> [Text segment]
--*--

He’s not the only one sharing his talent with other local musicians. Accomplished solo artist Natalie Tate also plays guitar with Ark Life and lends her keyboard skills to Porlolo and others. Carl Sorensen plays drums with so many local bands that he needs a spreadsheet to keep track of them all. (He’s currently working with Dragondeer, Chimney Choir and Zach Heckendorf, among others). Scott Conroy of The Raven and The Writing Desk also works with Rossonian and King Cardinal. Gregg Ziemba plays drums for Rubedo and Wheelchair Sports Camp, which also includes Joshua Trinidad, who plays trumpet with...well, you get the idea. Start naming musicians and their projects in Denver, and you uncover an elaborate web of connections.

“There are varieties of musicians and artists in Denver — and, invariably, throughout the country and out into the rest of the world — who naturally overlap with other artistic individuals, and these individuals make it a priority to make art with those very people in their immediate surroundings,” Terry says. “I think people in Colorado like how our environments tend to make us feel; therefore, we are more interconnected with one another.”

This sharing of personnel is the reason the word “community” is so often used when describing the music scene in Denver. But the collaborative spirit has its drawbacks: Sorensen and Casey Sidwell both play with Dragondeer and Zach Heckendorf’s band, which gets complicated when it’s time to tour.

“It works out well most of the time,” says Sorensen. “For instance, when both [acts] plan on touring, it’s been a two-weeks-on, two-weeks-off, back-and-forth sort of rhythm.” But, he concedes, “it makes things tough when one band gets a last-minute offer and the whole rhythm section is planning to be in another part of the country.”

This cross-pollination has also facilitated a constant reinvention that may be unique to Denver.
“In Denver, you see great musicians playing with great acts. It causes the scene to be very fluid, where acts come and go and reshape themselves all the time,” says Sorensen.

That sentiment has been shared by others. Terry has remarked in the past that the lineup for Clouds & Mountains is based more on whoever is around than on a set group of musicians.

At the Westword Music Showcase, there will be more than 100 bands and artists playing, and no doubt plenty of musicians running around the Golden Triangle neighborhood along with the fans. As the Raven’s Conroy puts it, “Denver is just a musician’s city.”

“Nobody supports Denver music more than Denver musicians,” he adds. “Nobody goes to more shows than Denver musicians. At any given show that I go to, I’m sure to run into a Denver musician that I know in the audience. This leads to an interconnected scene, because we’re all talking with, watching and listening to each other, learning who’s best, and using that info when we need a trumpet player, guitar player or singer in our band.”

--*--

> [Data lines]
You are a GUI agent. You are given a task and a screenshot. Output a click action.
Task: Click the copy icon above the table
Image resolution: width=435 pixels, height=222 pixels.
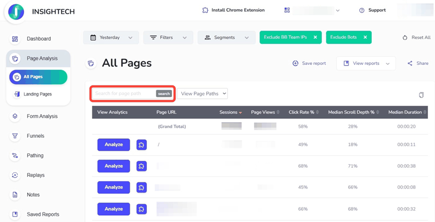(421, 95)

--*--

> [Task prompt]
Answer these questions on the text about Denver's music scene.
(a) What does Carl Sorensen use to keep track of all the local bands he plays drums with?
(b) What touring rhythm does Sorensen describe for when both of his acts plan to tour?
(c) How many bands and artists will play at the Westword Music Showcase?
The listing plays no part in the work that comes next.

> [In response]
(a) He uses a spreadsheet.
(b) It is a two-weeks-on, two-weeks-off, back-and-forth rhythm.
(c) More than 100 bands and artists will play.